* **Exercise brief**: Please return each line of the data that contains the word "what".

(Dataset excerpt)
═══
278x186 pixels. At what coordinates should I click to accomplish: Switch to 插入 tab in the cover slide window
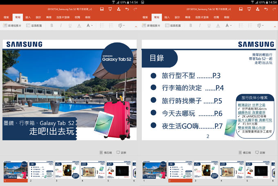(28, 18)
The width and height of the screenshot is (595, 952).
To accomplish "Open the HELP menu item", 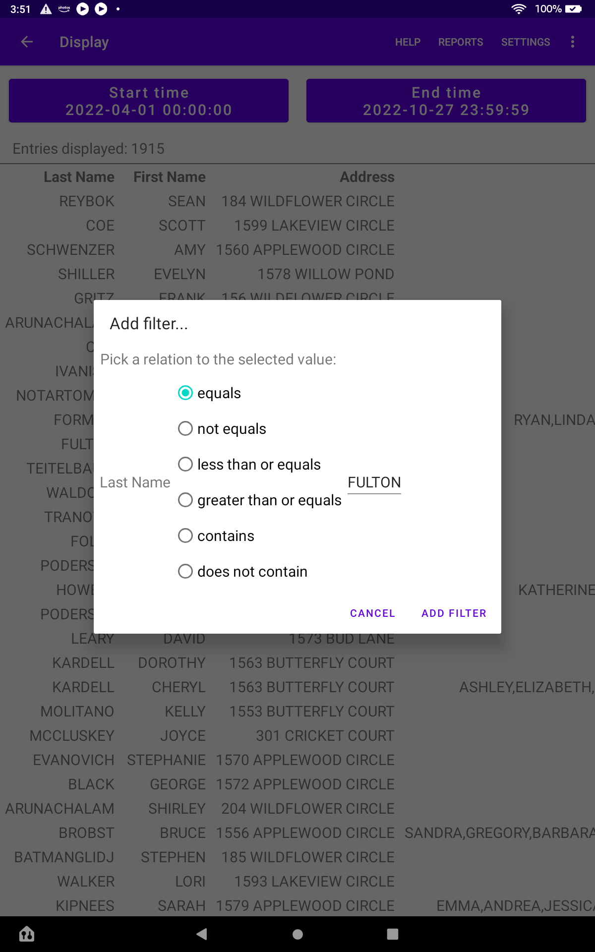I will 408,42.
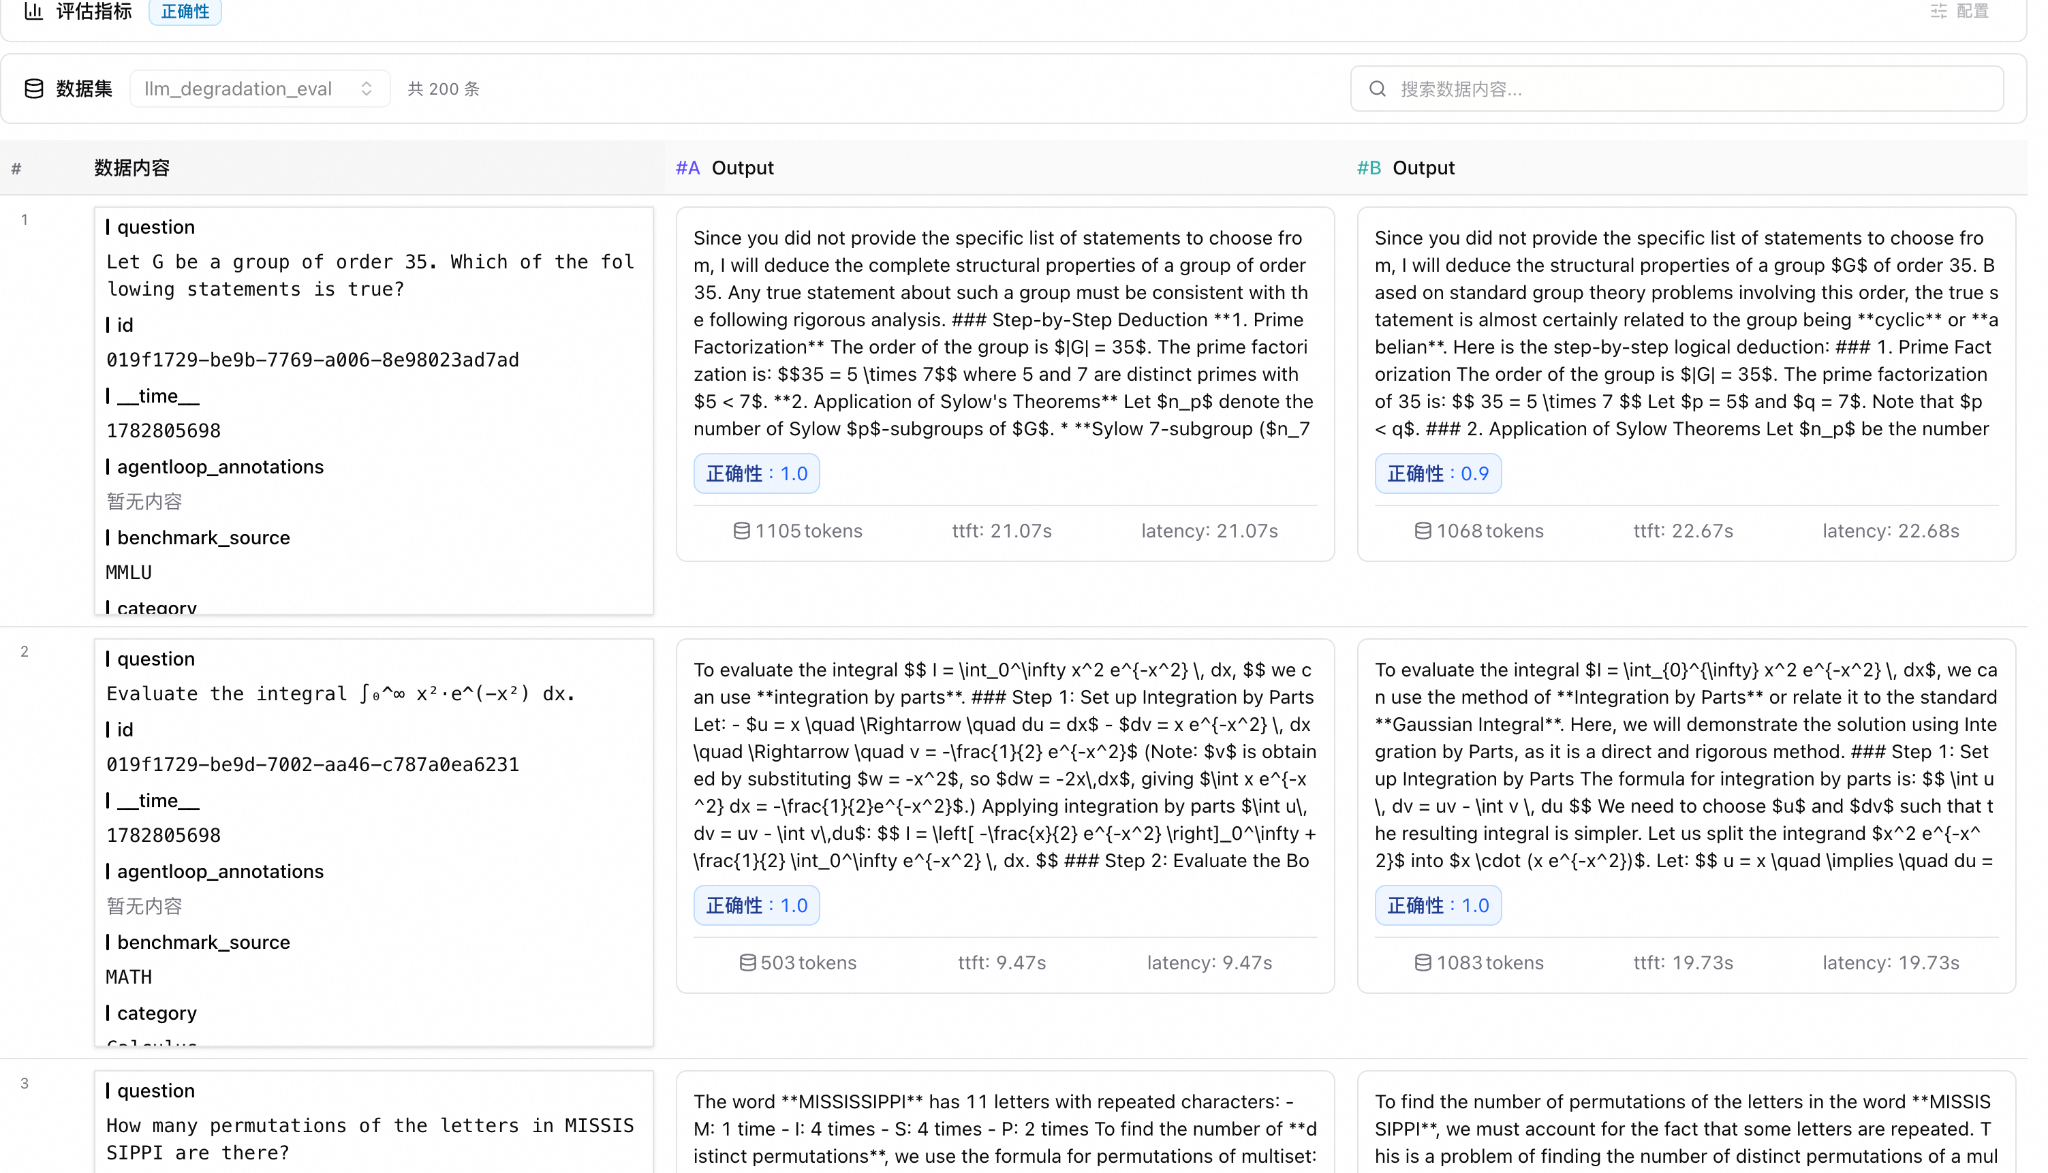Click 正确性 1.0 badge in row 2 output B
Viewport: 2048px width, 1173px height.
(x=1438, y=906)
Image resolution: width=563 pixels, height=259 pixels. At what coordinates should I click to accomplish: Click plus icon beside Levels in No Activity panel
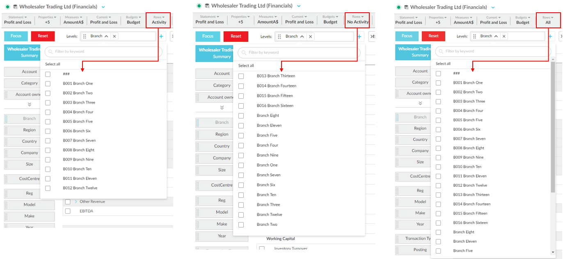(359, 36)
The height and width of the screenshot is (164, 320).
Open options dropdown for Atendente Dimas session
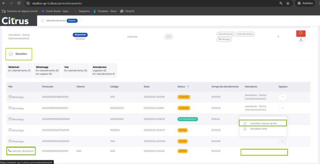(x=282, y=108)
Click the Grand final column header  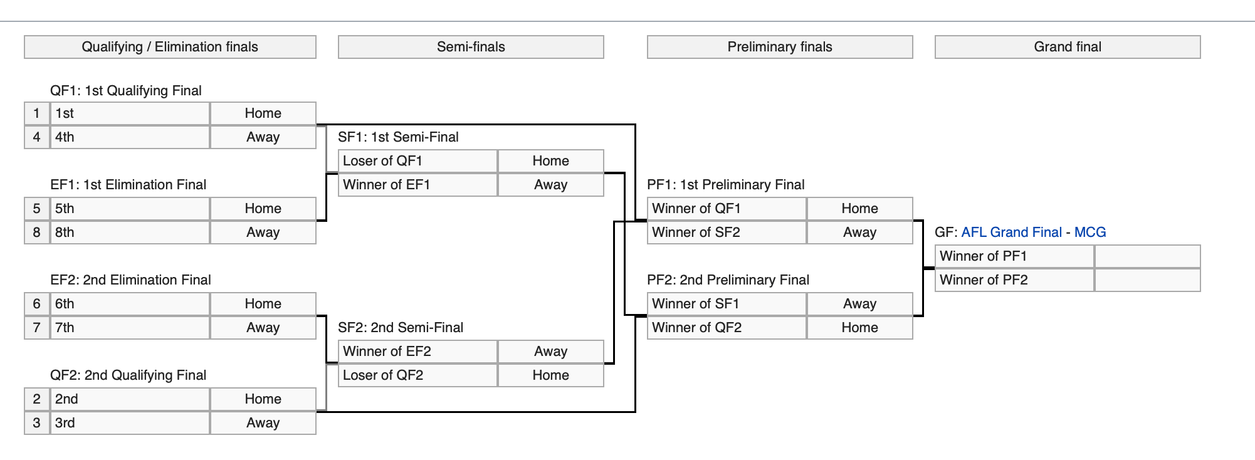coord(1068,47)
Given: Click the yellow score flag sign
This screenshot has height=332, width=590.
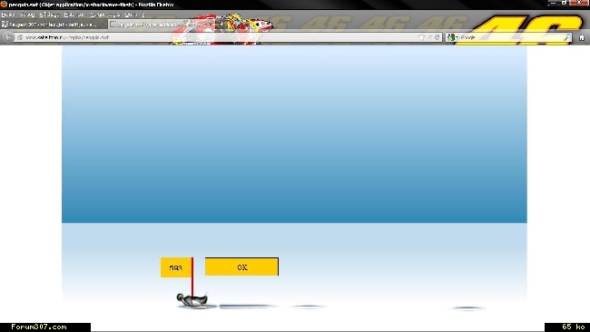Looking at the screenshot, I should pyautogui.click(x=176, y=267).
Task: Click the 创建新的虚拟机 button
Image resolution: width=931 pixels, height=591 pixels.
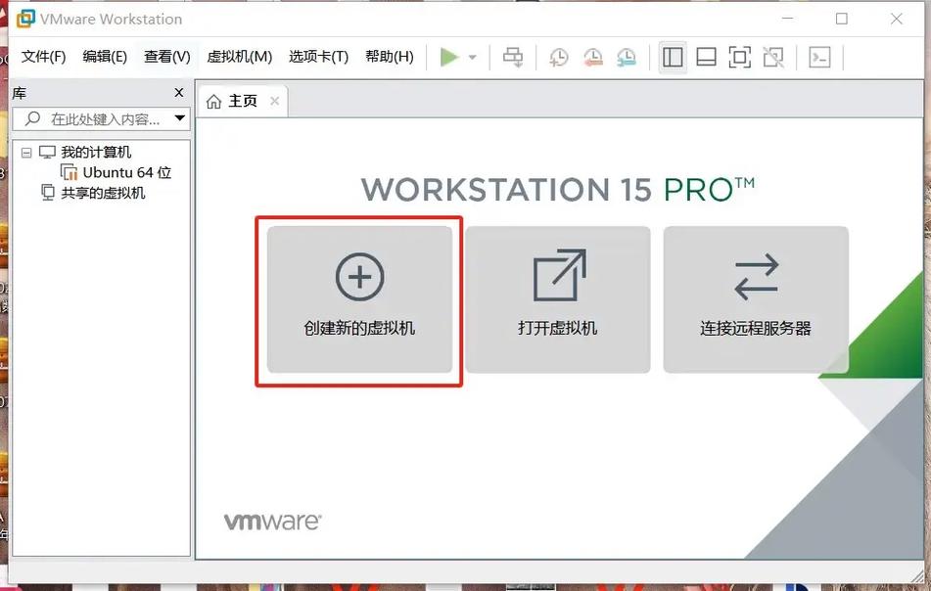Action: tap(359, 299)
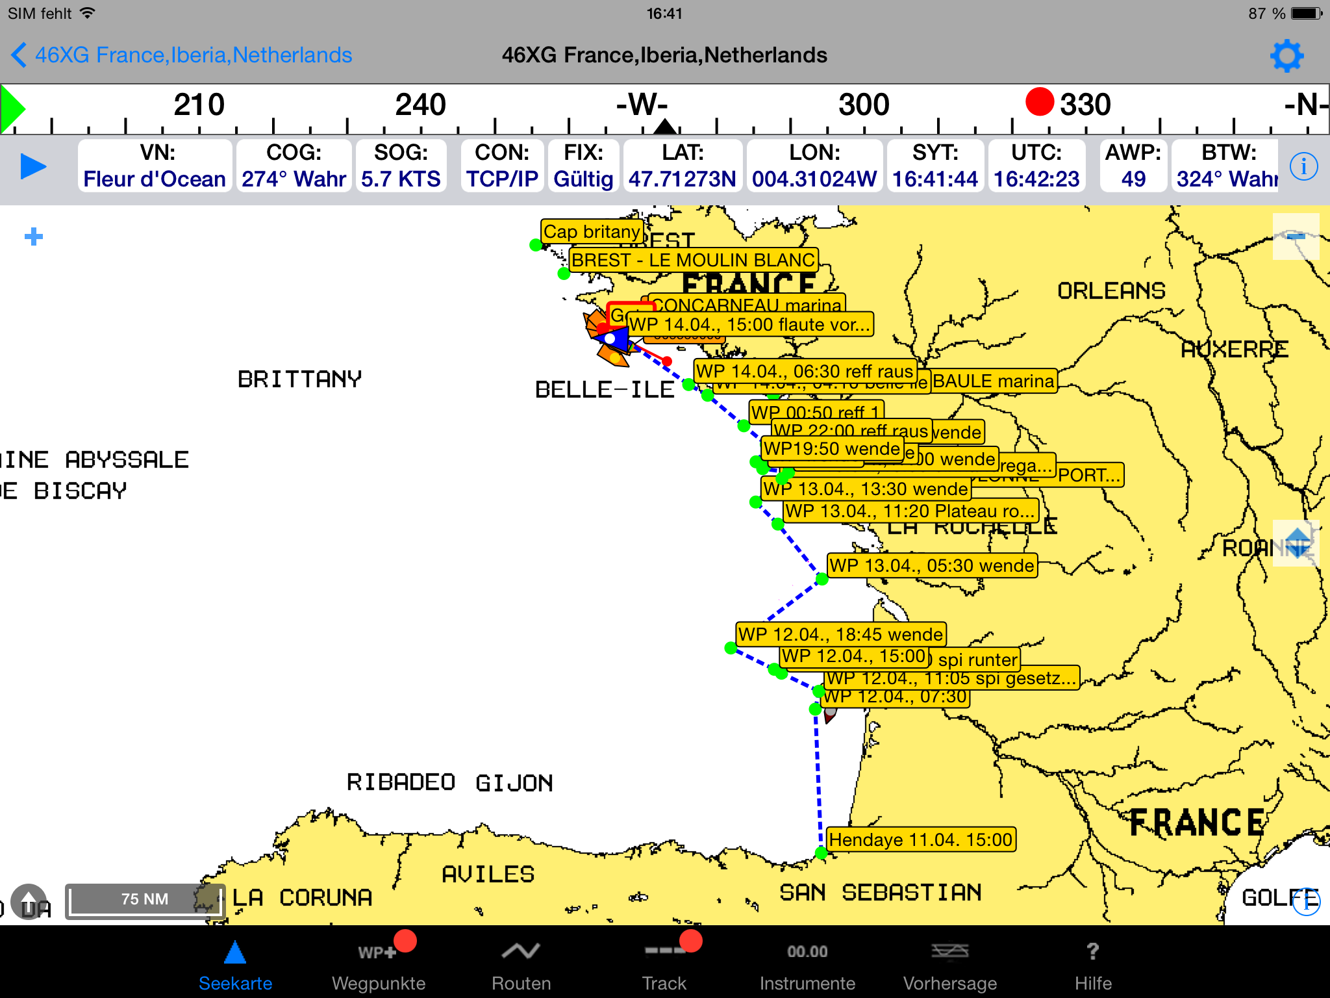Zoom out with the minus button
The image size is (1330, 998).
coord(1296,237)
═══
* **The result**:
278x186 pixels. At what coordinates should I click to accomplish: Switch to 插入 tab in the cover slide window
Image resolution: width=563 pixels, height=259 pixels. At what coordinates should I click to accomplish: Click plus icon beside Levels in No Activity panel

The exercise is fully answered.